### WHAT THE EXERCISE ASKS
Look through the material below. Copy every line with the string "Given" in it.

== Segment start ==

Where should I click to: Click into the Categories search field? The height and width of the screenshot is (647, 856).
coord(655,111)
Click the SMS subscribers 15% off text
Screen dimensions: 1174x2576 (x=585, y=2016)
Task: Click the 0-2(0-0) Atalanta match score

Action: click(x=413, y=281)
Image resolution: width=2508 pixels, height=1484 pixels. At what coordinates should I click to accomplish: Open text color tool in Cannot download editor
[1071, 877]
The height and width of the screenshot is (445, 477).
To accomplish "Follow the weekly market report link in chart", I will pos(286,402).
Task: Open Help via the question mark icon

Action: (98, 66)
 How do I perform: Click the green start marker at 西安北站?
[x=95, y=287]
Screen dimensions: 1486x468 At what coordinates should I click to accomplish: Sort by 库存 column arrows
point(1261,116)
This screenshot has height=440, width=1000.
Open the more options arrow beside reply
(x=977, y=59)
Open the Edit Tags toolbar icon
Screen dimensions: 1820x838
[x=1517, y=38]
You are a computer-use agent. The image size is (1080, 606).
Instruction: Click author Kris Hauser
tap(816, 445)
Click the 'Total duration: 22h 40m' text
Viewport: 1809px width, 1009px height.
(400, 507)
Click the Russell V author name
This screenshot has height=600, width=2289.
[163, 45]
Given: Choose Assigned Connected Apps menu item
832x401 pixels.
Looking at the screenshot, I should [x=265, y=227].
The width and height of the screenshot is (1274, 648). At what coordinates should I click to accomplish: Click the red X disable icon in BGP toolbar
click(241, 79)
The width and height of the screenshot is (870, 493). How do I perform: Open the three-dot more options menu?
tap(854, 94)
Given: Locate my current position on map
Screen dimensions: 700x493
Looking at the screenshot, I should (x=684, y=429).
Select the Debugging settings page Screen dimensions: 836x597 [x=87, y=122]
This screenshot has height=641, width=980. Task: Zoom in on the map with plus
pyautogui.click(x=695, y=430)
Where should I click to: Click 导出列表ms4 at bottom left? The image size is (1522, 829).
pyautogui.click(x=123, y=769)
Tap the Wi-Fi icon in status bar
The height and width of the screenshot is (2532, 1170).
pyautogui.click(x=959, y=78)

== Segment end ==

### RESULT FOR THIS TASK
Given: Choose Assigned Connected Apps menu item
Given: Locate my current position on map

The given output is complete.